- Exercise
Reproduce word for word the material below, starting at the line that contains "1400x842 pixels. How" and ending at the line that contains "pos(866,51)".

- Materials provided

"""

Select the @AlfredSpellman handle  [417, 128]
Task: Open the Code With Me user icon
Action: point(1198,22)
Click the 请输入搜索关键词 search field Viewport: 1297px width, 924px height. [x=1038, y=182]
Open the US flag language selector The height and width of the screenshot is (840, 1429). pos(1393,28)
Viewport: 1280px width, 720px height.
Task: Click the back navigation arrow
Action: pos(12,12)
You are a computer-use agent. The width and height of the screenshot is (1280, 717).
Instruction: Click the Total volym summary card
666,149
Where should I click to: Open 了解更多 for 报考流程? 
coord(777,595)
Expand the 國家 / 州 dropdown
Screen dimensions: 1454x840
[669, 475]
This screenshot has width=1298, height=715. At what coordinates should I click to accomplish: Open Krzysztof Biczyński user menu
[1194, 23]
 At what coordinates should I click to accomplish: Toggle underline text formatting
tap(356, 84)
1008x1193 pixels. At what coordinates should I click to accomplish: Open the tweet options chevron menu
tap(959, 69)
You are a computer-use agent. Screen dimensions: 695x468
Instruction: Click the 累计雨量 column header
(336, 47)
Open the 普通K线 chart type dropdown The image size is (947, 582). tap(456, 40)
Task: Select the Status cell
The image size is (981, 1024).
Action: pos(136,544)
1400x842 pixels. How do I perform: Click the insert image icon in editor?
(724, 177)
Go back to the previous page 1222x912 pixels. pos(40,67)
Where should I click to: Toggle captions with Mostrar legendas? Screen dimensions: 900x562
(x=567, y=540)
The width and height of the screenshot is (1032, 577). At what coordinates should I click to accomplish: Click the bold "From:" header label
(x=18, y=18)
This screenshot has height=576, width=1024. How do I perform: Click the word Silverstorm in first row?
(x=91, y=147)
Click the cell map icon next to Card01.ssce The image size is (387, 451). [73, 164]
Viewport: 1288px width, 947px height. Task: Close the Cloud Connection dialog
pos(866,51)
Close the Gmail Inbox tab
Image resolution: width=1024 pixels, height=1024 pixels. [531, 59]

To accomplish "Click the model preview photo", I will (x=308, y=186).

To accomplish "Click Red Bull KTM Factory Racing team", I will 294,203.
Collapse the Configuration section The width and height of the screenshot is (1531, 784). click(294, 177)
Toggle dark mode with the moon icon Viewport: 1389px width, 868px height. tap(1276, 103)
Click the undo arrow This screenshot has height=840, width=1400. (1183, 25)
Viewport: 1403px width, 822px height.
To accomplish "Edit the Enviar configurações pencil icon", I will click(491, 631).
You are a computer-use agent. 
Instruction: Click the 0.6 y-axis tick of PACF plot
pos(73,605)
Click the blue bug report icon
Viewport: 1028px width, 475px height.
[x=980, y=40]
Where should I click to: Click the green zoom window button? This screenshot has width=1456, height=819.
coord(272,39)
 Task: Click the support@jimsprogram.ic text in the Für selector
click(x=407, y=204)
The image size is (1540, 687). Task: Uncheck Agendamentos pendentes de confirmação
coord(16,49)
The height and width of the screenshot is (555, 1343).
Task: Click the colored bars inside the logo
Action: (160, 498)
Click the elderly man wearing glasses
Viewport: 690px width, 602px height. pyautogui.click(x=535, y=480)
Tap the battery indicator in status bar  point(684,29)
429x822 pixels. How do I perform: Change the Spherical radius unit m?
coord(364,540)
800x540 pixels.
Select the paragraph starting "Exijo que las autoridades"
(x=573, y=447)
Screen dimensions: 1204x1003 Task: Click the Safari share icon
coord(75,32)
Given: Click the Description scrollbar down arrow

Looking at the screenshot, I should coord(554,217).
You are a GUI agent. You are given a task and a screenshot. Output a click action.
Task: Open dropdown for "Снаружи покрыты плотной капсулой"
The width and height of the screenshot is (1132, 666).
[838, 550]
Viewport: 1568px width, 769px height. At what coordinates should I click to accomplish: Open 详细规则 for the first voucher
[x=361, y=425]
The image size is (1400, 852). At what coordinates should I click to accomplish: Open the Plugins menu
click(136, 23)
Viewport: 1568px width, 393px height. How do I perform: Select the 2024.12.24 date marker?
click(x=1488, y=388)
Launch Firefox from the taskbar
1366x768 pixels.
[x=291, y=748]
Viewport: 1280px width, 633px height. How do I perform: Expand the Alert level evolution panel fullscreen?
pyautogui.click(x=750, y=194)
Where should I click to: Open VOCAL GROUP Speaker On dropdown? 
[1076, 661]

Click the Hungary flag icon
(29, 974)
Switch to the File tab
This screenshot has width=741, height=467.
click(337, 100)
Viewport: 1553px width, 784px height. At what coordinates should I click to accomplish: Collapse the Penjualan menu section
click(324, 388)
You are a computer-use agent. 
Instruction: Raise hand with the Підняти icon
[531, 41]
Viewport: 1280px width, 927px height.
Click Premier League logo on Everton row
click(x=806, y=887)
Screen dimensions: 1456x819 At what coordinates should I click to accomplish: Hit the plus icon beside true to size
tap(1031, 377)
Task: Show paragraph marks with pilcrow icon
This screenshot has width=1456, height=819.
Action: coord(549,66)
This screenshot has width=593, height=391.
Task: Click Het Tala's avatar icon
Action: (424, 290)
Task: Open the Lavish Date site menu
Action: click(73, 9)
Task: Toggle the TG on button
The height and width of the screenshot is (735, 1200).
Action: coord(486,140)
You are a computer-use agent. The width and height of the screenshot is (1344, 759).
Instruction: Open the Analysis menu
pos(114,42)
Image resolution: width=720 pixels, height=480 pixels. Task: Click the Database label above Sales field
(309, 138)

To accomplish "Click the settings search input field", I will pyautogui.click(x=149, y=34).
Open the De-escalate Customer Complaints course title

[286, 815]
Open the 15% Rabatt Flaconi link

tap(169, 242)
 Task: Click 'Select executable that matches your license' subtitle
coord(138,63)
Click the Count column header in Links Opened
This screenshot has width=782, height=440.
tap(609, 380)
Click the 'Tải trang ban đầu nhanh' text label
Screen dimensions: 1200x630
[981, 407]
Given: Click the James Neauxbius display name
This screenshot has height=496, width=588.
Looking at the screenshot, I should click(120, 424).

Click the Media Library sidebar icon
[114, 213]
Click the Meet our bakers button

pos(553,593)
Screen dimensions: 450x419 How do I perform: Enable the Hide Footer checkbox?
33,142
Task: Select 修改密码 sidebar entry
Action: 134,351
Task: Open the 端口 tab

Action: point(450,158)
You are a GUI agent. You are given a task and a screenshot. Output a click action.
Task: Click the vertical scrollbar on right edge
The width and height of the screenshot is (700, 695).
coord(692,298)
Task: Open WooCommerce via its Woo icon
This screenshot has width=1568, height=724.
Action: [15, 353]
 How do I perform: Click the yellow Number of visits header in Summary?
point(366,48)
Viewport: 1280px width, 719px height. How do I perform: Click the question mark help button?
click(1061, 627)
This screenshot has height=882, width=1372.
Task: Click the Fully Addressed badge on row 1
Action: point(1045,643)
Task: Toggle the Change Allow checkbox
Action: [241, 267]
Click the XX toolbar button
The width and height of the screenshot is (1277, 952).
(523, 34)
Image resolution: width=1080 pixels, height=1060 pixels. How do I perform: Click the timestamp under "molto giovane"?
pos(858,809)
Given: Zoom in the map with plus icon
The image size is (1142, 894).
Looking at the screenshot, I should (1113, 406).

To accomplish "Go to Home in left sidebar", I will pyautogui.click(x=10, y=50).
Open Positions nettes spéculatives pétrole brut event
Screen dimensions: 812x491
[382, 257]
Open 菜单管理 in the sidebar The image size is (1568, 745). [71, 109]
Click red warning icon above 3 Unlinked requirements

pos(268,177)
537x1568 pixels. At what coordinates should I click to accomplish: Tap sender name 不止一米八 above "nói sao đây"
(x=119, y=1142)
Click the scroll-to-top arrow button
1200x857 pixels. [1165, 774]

"""

- Worked solution
1400x842 pixels. How do I perform: Click the insert image icon in editor?
(724, 177)
Go back to the previous page 1222x912 pixels. pos(40,67)
Where should I click to: Toggle captions with Mostrar legendas? Screen dimensions: 900x562
(x=567, y=540)
The width and height of the screenshot is (1032, 577). At what coordinates should I click to accomplish: Click the bold "From:" header label
(x=18, y=18)
This screenshot has height=576, width=1024. How do I perform: Click the word Silverstorm in first row?
(x=91, y=147)
Click the cell map icon next to Card01.ssce The image size is (387, 451). [73, 164]
Viewport: 1288px width, 947px height. Task: Close the Cloud Connection dialog
pos(866,51)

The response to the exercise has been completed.